The boys become friends when Uno recognizes a way to turn Danny’s prowess on the baseball mound into a money-making endeavor. He has found it difficult to make money any other way:
He put in [job] applications at a mess of places, but nobody’s called him back. Not one restaurant, one clothing store, one shoe shop. Not even the coffee shop outside the mall that always has the ‘Now Hiring’ sign taped to the door. What’s up with that?
“It’s ‘cause my ass is half black. It ain’t right.”**
Sadly, the frustrating job market conditions that Uno faces are not unique to fiction. I’ve previously noted research that shows how the name of an applicant—and what potential employers assume about the ethnicity of a person with that name—impacts the likelihood of receiving a job interview. Individuals with ethnic-sounding names are not only less likely to get a job interview, but they’re also less likely to get a response from professors, whom many of us assume are educated enough to overcome their biases against certain ethnic/racial groups.

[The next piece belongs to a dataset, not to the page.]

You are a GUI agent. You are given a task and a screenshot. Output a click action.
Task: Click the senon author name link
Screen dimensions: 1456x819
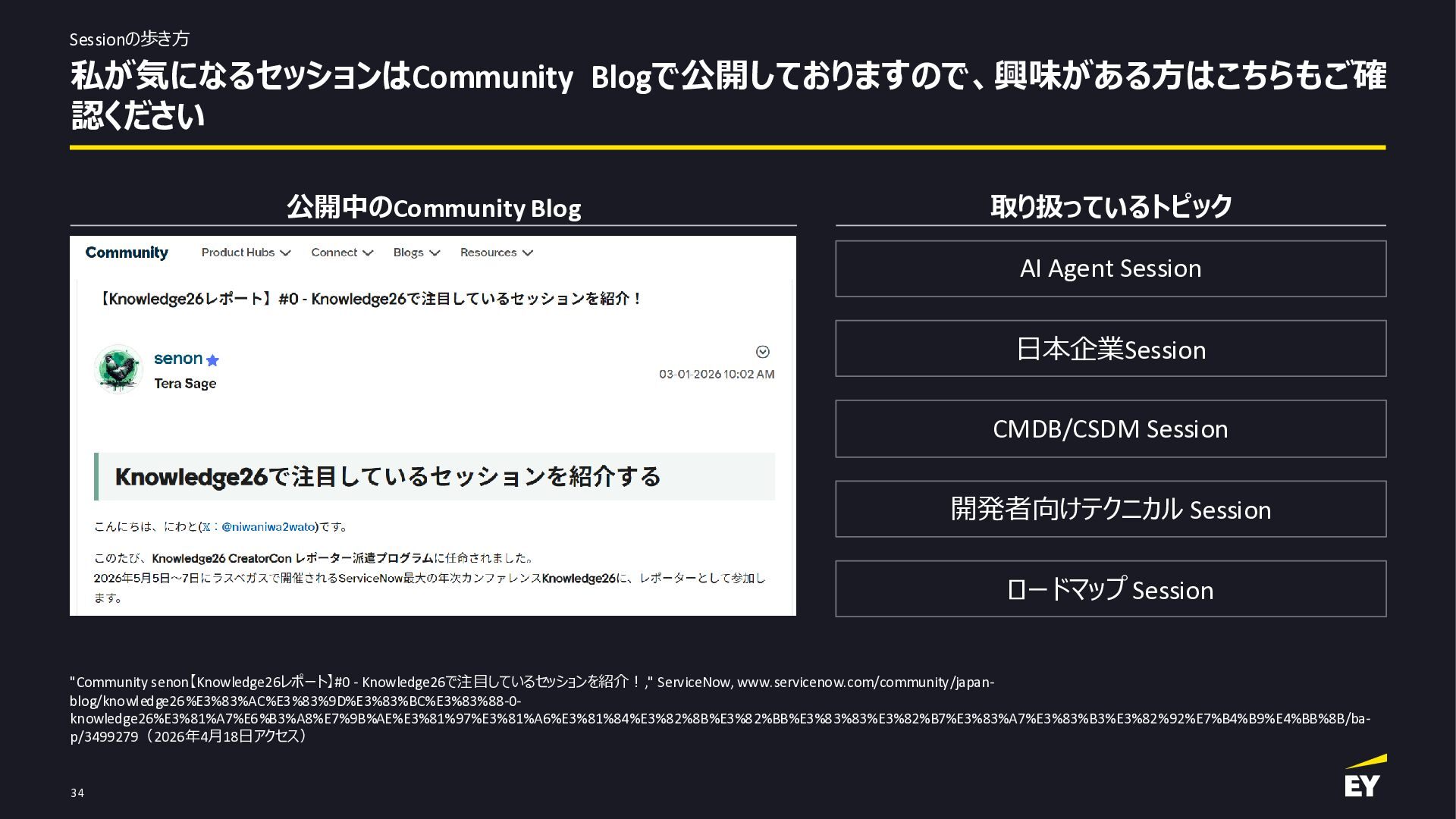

Mexican White Boy explores these types of structural barriers for ethnic minorities with an emphasis on the experiences of Danny and Uno, two boys caught between two identities. My own experience as a multi-racial American has only a little in common with the experiences de la Peña depicts for Danny and Uno—I’m from a different ethnic and socioeconomic background, and I live in a different part of the country—but it was easy to identify with their struggle to define themselves and to root for these two boys. I’m looking forward to introducing this novel to my own children when they are finally exploring what it means to be redheaded girls of South Asian heritage with Arabic names living in our part of America.
*This represents only a fraction of Americans with multi-racial ancestry. For example, President Barack Obama is half African and half white, but he selected only the “Black” box. Here’s the 2010 Census Form (Question 9).
**This novel is intended for the 14-and-up crowd, which I think can handle the strong language and serious themes. Not everyone would agree with me, though.